Asbestos is the name given to a group of minerals that occur naturally in the environment as bundles of fibers that can be separated into thin, durable threads. These fibers are resistant to heat, fire, and chemicals and do not conduct electricity. For these reasons, asbestos has been used widely in many industries.

Chemically, asbestos minerals are silicate compounds, meaning they contain atoms of silicon and oxygen in their molecular structure.

Asbestos minerals are divided into two major groups: Serpentine asbestos and amphibole asbestos. Serpentine asbestos includes the mineral chrysotile, which has long, curly fibers that can be woven. Chrysotile asbestos is the form that has been used most widely in commercial applications. Amphibole asbestos includes the minerals actinolite, tremolite, anthophyllite, crocidolite, and amosite. Amphibole asbestos has straight, needle-like fibers that are more brittle than those of serpentine asbestos and are more limited in their ability to be fabricated

Asbestos has been used in products, such as insulation for pipes (steam lines for example), floor tiles, building materials, and in vehicle brakes and clutches Heavy exposures tend to occur in the construction industry particularly during the removal of asbestos materials due to renovation, repairs, or demolition. Workers are also likely to be exposed during the manufacture of asbestos products (such as textiles, friction products, insulation, and other building materials) and during automotive brake and clutch repair work.

Asbestos is well recognized as a health hazard and its use is now highly regulated by both OSHA and EPA. Asbestos fibers associated with these health risks are too small to be seen with the naked eye. Breathing asbestos fibers can cause a buildup of scar-like tissue in the lungs called asbestosis and result in loss of lung function that often progresses to disability and death.
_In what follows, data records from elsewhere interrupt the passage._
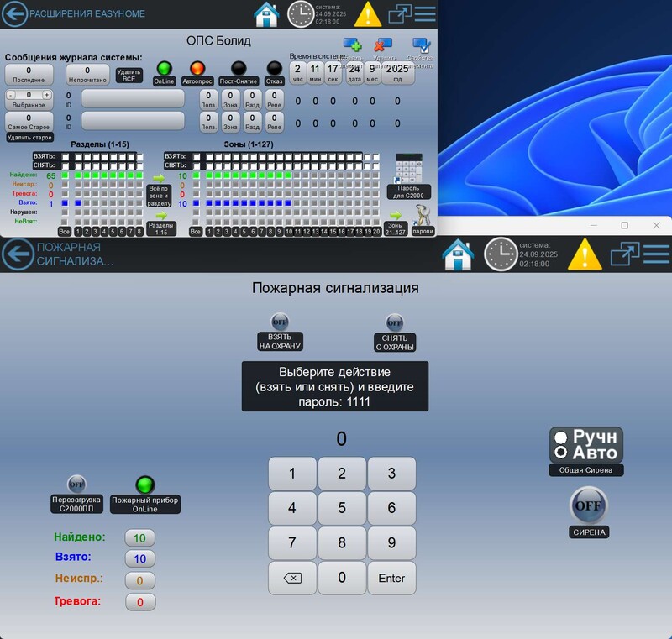
Task: Toggle the ВЗЯТЬ НА ОХРАНУ switch
Action: pyautogui.click(x=280, y=322)
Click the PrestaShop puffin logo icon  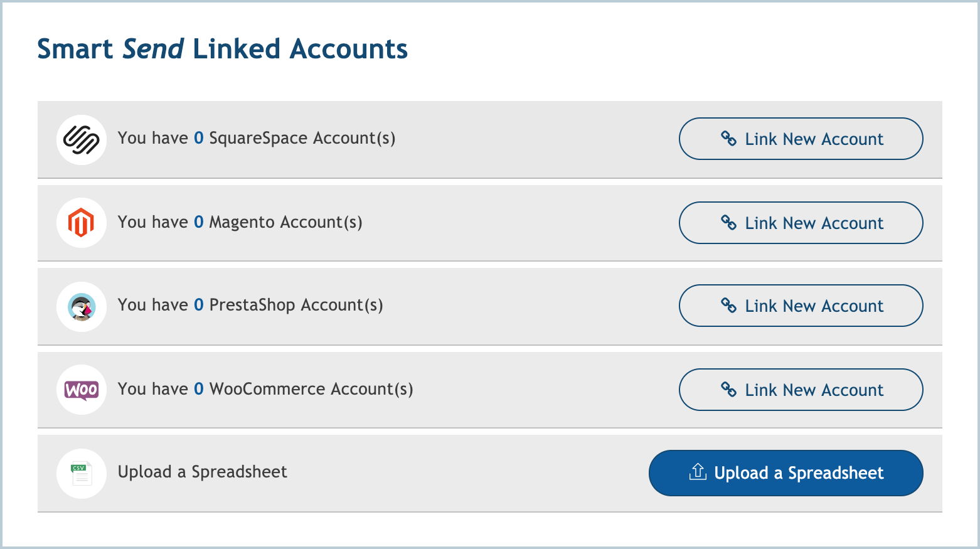tap(82, 307)

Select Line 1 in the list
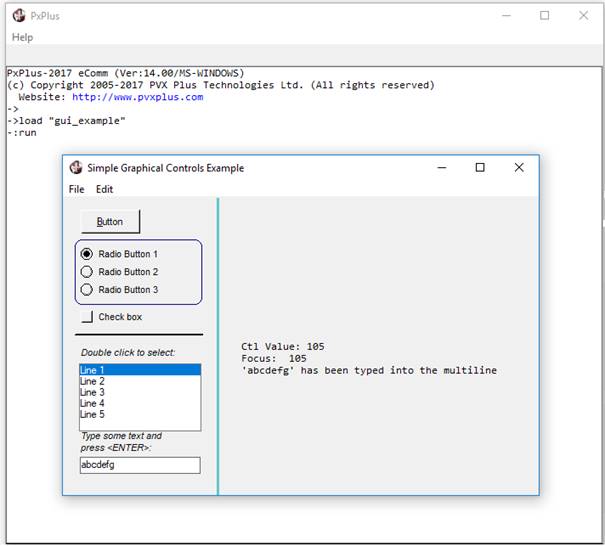(139, 370)
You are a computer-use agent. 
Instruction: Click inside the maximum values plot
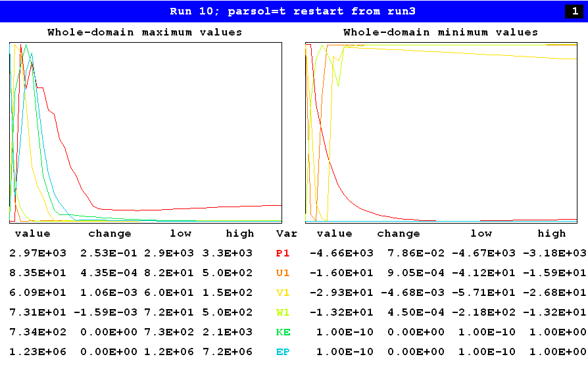(145, 133)
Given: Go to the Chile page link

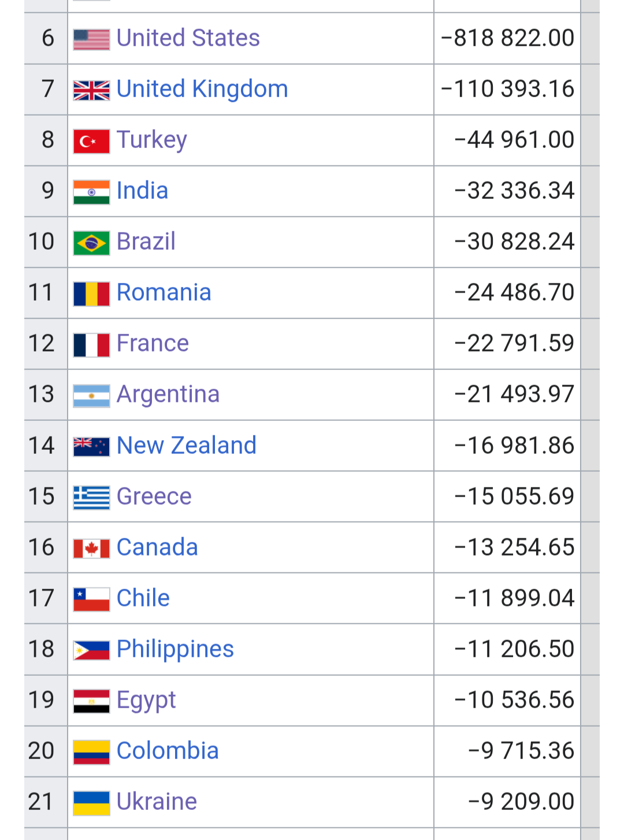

Asbestos also causes cancer of the lung and other diseases such as mesothelioma of the pleura which is a fatal malignant tumor of the membrane lining the cavity of the lung or stomach.

Worker exposure to asbestos hazards are addressed in specific OSHA standards for the construction industry and general industry. These standards reduce the risk to workers by requiring that employers provide personal exposure monitoring to assess the risk and hazard awareness training for operations where there is any potential exposure to asbestos. Airborne levels of asbestos are never to exceed legal worker exposure limits. Where the exposure does, employers are required to further protect workers by establishing regulated areas, controlling certain work practices and instituting engineering controls to reduce the airborne levels. The employer is required to ensure exposure is reduced by using administrative controls and provide for the wearing of personal protective equipment. Medical monitoring of workers is also required when legal limits and exposure times are exceeded.

If removal is to be performed when users are still present in the building, it is usually necessary to relocate some users temporarily. Typically, the part of the building from which asbestos is being removed has to be sealed off in order to prevent contamination of the other areas. Methods of sealing off an area often include the use of Polyethylene film, duct tape and negative air pressure machines which are fitted with HEPA filters. The idea is that the contained area is pulling fresh air in as to not allow asbestos fibers into the surrounding environment.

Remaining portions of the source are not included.